I think the first thing is to be interested in what’s going on. When the College talks about CPD and so on, it is extremely relevant. Back then, it wasn’t so formalized. One went to conferences to learn. Before starting a new procedure, you would have to find someone to be trained by and be guided through the process. One surgeon who helped train me was in Germany and I was in India, he would post me his videos and books for me to learn from. I knew his video off by heart. The day before carrying out for the fist time, I often couldn’t sleep because I would be revisiting it in my mind. Today that is not needed because there are so many people to teach you. Now when someone asks me for advice I am so willing to give it because nothing belongs to me. Someone taught me so I am happy to teach someone who wants to learn.
How do you balance work, life, research and learning?
There is a lot to fit into my day and I do what I enjoy but the problem is I am interested in a lot of stuff. Besides my profession (which always comes first) I have commitments with the College and several other organizations – but they are all connected to ophthalmology. Because everything is a spin off from ophthalmology, it makes it easier for me to translate my skills and transfer my contacts and experience into any of these directions.
How do you balance the world of ophthalmology with your personal life; your family and friends?
I am not sure that I have a good work life balance, but I must say that I have an acceptable work life balance in that my family accepts it. I think that it is perhaps because I have an understanding wife and, while I was doing my ophthalmology, she was doing her engineering and studying and working was something that we both grew into together. We didn’t know it any other way. I would study for my exams and she would be doing the same when she was writing her PhD, and we were just busy all the time. It has worked for me because my family is involved in everything that I do, and I am involved in some things that they do.
Do you think medicine is more accommodating now than when you started out?
Yes - we didn’t have so much maternity leave –in our time things were not so generous back then. There was no such thing as paternity leave. We didn’t really have baby sitters either – the only way we could get a baby sitter was if we left the baby with our parents, a relative or friend. But friendships don’t last too long if you keep leaving your baby with them. But now the system makes allowances and I think it has really brought attention to proper work life balance. I see that in my children and their partners who share the responsibility of parenting with each other more than what we used to. Things have now changed for the better.
Do you ever experience feeling stressed? How do you deal with it?

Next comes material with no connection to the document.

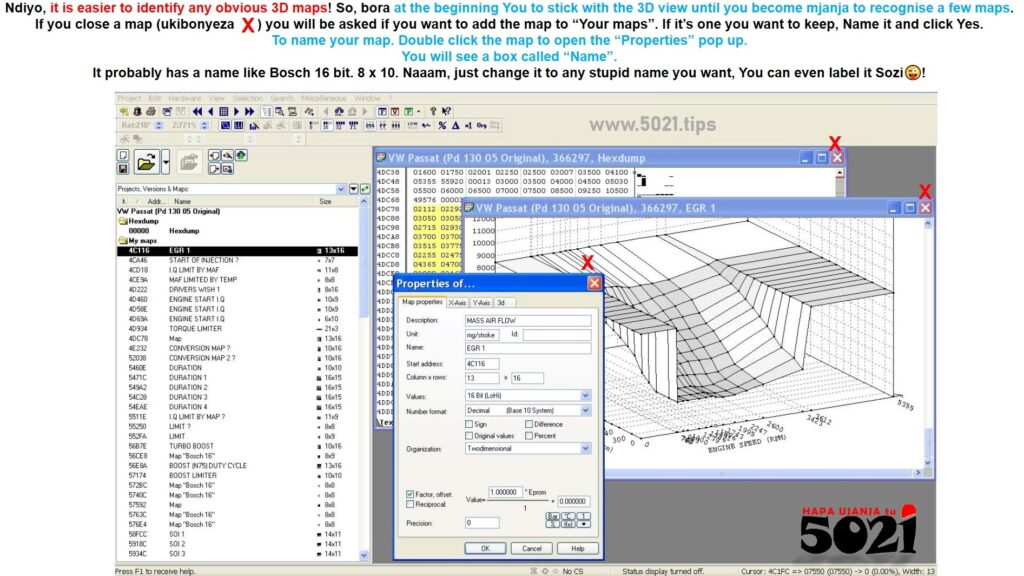Click the map list vertical scrollbar

pos(364,380)
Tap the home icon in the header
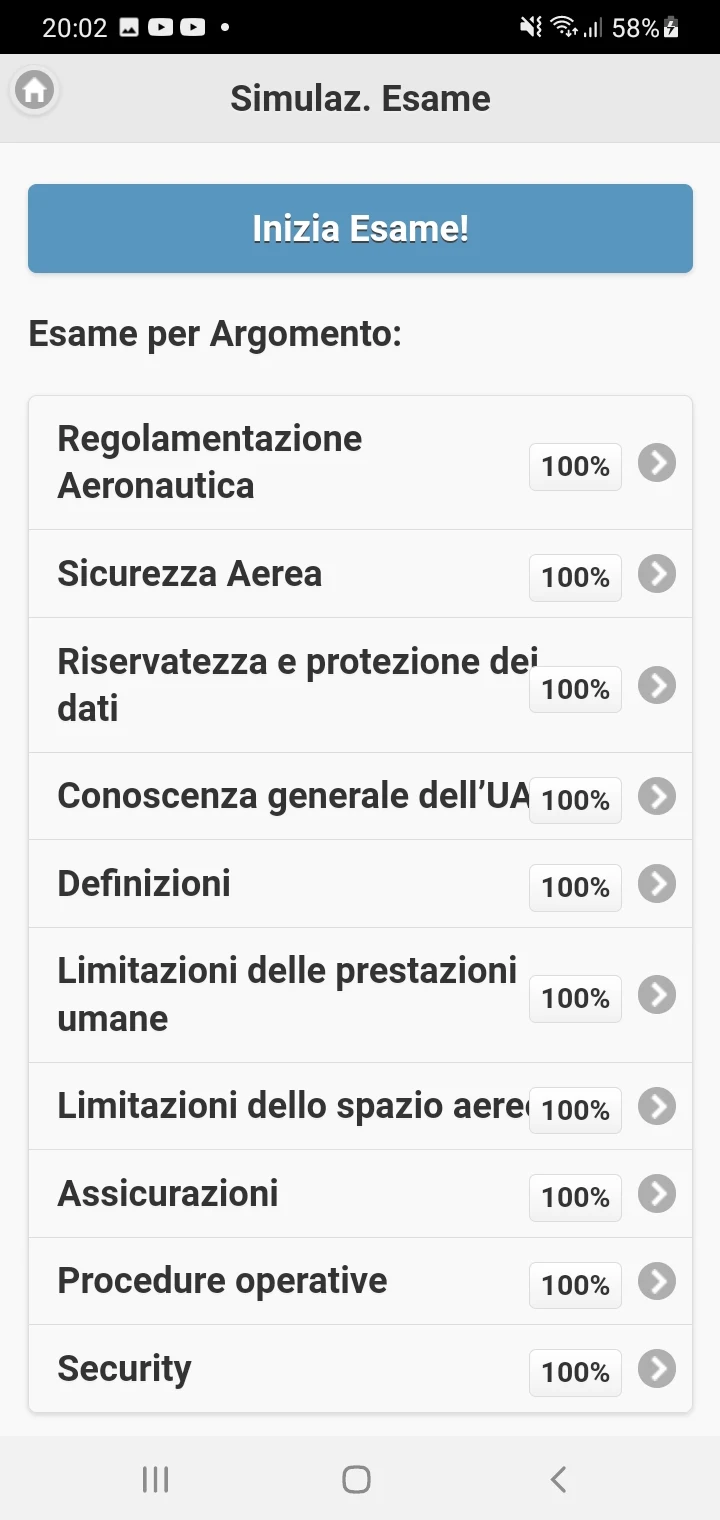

It is about getting things done rather than doing everything yourself. You need to be able to delegate. In this whole sphere of activities, the only way you can delegate is if you surround yourself with like-minded people. You need to link with people who find the kind of stuff you do interesting and who will help you. A lot of my work is really having ideas and discussing with people how to move the cause forward. I know what is going on and I help out where needed but I do not do everything myself. I make sure to create a team who will help get things done. If you have the right network then you have a better chance of being able to delegate appropriately. Sure, there is stress and you have difficulties but, in general, if you are surrounded by people you trust you can share the achievements with them and also share the stress.
When you are working with registrars, what advice do you give them in dealing with stress?
I think the main thing to reduce stress is to communicate. You will know yourself that sometimes you work yourself up when things are not going right – the relief you get by discussing it with someone is often enough to bring you back to a level where you are not agitated and not angry. I think the major problems come when there is not enough good, clear communication. It is important to talk and let people know that you are on their side. Once you have that link, everyone’s stress levels go down.